──────── Material ────────

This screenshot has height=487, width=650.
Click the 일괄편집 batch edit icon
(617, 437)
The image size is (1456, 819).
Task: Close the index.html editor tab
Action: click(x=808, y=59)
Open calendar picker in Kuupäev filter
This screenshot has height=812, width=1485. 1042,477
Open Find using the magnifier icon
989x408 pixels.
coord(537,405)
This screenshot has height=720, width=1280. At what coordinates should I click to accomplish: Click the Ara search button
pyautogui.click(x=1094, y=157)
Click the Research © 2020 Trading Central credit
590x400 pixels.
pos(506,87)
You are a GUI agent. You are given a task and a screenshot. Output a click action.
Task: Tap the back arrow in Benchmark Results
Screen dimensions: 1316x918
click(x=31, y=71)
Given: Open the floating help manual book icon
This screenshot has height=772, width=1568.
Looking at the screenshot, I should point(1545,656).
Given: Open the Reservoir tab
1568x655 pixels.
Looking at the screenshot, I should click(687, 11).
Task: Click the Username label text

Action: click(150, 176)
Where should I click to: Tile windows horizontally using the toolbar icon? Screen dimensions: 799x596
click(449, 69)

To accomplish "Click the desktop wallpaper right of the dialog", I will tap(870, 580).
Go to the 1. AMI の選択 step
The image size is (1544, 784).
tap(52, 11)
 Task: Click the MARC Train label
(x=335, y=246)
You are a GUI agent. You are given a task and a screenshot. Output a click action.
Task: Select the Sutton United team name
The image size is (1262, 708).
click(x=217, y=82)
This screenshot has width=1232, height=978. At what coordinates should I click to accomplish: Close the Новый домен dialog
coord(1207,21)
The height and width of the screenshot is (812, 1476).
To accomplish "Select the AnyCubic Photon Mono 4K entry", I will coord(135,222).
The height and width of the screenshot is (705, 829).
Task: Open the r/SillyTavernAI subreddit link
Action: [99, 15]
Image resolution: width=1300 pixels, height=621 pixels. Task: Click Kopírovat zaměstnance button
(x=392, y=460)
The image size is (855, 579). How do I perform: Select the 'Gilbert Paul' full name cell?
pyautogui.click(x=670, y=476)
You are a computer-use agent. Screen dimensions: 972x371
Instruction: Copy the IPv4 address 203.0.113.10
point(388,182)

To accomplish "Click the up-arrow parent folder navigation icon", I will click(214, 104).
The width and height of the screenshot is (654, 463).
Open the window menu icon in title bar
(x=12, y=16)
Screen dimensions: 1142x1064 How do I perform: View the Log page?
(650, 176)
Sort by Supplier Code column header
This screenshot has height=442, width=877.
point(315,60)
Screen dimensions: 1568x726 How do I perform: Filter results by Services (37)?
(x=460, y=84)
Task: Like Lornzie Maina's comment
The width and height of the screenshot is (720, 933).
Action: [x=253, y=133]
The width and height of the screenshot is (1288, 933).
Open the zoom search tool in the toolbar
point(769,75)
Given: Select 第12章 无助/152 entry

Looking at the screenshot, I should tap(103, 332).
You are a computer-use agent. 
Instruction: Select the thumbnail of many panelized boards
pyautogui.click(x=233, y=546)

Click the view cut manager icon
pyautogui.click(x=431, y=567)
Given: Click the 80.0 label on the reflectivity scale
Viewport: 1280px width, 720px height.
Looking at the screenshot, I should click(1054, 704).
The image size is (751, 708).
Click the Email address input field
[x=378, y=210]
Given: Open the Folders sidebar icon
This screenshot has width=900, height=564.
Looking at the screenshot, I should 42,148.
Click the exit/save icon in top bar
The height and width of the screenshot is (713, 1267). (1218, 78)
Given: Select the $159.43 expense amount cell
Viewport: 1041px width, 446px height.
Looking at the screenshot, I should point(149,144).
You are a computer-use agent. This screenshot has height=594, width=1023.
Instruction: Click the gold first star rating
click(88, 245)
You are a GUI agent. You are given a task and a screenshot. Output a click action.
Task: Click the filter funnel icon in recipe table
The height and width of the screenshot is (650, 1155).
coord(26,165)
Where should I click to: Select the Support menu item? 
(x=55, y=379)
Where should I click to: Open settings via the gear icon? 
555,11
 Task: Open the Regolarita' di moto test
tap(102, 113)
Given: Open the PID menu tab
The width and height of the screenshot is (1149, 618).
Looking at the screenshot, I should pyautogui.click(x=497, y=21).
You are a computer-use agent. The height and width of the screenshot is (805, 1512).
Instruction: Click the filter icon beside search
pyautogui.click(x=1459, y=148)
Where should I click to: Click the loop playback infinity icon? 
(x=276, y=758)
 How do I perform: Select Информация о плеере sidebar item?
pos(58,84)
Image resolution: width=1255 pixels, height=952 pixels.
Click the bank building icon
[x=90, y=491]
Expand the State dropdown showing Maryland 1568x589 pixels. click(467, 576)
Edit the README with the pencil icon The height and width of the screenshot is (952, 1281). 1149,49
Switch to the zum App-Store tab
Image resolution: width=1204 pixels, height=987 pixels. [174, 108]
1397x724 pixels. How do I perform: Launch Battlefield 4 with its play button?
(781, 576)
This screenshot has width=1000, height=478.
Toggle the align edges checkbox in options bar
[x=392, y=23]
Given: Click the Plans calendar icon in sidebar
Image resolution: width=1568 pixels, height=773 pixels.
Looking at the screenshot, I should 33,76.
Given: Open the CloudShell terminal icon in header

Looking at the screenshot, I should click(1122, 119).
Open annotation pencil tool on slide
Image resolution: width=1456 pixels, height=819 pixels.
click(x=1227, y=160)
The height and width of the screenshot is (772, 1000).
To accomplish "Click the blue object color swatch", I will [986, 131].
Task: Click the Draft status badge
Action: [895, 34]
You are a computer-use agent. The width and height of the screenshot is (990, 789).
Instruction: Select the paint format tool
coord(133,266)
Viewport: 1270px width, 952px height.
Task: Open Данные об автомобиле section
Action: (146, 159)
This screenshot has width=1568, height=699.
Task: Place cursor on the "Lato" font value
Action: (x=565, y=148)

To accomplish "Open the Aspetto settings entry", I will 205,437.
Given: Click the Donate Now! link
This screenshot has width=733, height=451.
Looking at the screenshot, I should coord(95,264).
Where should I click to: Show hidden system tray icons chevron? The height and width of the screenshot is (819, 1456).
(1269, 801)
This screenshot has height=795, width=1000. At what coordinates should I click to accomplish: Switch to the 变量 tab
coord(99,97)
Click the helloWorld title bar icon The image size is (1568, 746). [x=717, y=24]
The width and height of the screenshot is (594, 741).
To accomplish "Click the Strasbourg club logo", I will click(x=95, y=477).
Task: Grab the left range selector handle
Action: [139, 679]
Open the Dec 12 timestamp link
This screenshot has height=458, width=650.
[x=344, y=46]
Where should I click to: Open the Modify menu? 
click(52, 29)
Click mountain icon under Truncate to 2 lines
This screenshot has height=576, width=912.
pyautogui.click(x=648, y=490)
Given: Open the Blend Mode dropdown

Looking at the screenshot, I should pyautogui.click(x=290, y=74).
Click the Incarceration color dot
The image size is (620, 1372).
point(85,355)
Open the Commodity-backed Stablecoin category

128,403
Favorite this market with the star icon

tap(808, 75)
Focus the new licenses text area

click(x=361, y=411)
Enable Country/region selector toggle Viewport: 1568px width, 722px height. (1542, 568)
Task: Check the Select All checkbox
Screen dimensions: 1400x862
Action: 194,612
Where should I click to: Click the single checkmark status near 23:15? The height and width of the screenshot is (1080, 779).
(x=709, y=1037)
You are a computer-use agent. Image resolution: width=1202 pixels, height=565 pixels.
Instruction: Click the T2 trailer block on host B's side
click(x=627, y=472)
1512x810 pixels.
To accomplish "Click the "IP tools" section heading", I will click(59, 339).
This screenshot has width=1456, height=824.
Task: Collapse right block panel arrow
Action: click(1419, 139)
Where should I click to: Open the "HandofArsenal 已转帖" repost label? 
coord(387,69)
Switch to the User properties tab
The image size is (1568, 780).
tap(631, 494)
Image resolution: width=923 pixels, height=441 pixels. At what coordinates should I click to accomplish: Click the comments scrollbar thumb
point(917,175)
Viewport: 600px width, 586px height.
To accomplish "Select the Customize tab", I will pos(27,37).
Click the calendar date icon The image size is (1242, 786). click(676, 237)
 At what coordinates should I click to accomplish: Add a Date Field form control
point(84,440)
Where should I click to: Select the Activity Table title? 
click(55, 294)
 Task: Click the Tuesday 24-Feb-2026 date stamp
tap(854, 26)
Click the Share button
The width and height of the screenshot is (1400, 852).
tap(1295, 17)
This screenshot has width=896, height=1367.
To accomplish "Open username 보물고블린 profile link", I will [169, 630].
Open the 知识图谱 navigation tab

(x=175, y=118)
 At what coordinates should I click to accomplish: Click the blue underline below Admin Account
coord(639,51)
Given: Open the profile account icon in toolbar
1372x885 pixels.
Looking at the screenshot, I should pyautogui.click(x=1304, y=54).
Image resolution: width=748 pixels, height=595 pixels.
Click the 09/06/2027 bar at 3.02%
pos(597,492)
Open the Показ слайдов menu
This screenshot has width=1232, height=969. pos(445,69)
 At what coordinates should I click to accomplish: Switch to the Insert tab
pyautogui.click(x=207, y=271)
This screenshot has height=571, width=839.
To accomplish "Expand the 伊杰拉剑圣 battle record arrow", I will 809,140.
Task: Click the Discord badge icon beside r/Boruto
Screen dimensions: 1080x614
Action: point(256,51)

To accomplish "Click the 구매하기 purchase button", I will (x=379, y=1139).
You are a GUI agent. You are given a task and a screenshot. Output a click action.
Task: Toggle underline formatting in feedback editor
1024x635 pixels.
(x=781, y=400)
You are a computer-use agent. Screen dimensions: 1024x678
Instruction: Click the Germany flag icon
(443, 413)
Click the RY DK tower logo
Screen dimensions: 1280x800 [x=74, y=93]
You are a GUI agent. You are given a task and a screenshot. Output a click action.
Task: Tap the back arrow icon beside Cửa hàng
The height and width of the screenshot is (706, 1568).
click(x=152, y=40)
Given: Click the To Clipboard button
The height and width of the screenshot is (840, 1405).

────────

**Task details**
Can you copy, character for character, the rows above from the first one down to and including the line that contains "tap(52, 11)"?

**Problem solution**
This screenshot has height=487, width=650.
Click the 일괄편집 batch edit icon
(617, 437)
The image size is (1456, 819).
Task: Close the index.html editor tab
Action: click(x=808, y=59)
Open calendar picker in Kuupäev filter
This screenshot has height=812, width=1485. 1042,477
Open Find using the magnifier icon
989x408 pixels.
coord(537,405)
This screenshot has height=720, width=1280. At what coordinates should I click to accomplish: Click the Ara search button
pyautogui.click(x=1094, y=157)
Click the Research © 2020 Trading Central credit
590x400 pixels.
pos(506,87)
You are a GUI agent. You are given a task and a screenshot. Output a click action.
Task: Tap the back arrow in Benchmark Results
Screen dimensions: 1316x918
click(x=31, y=71)
Given: Open the floating help manual book icon
This screenshot has height=772, width=1568.
Looking at the screenshot, I should point(1545,656).
Given: Open the Reservoir tab
1568x655 pixels.
Looking at the screenshot, I should click(687, 11).
Task: Click the Username label text

Action: click(150, 176)
Where should I click to: Tile windows horizontally using the toolbar icon? Screen dimensions: 799x596
click(449, 69)

To accomplish "Click the desktop wallpaper right of the dialog", I will tap(870, 580).
Go to the 1. AMI の選択 step
The image size is (1544, 784).
tap(52, 11)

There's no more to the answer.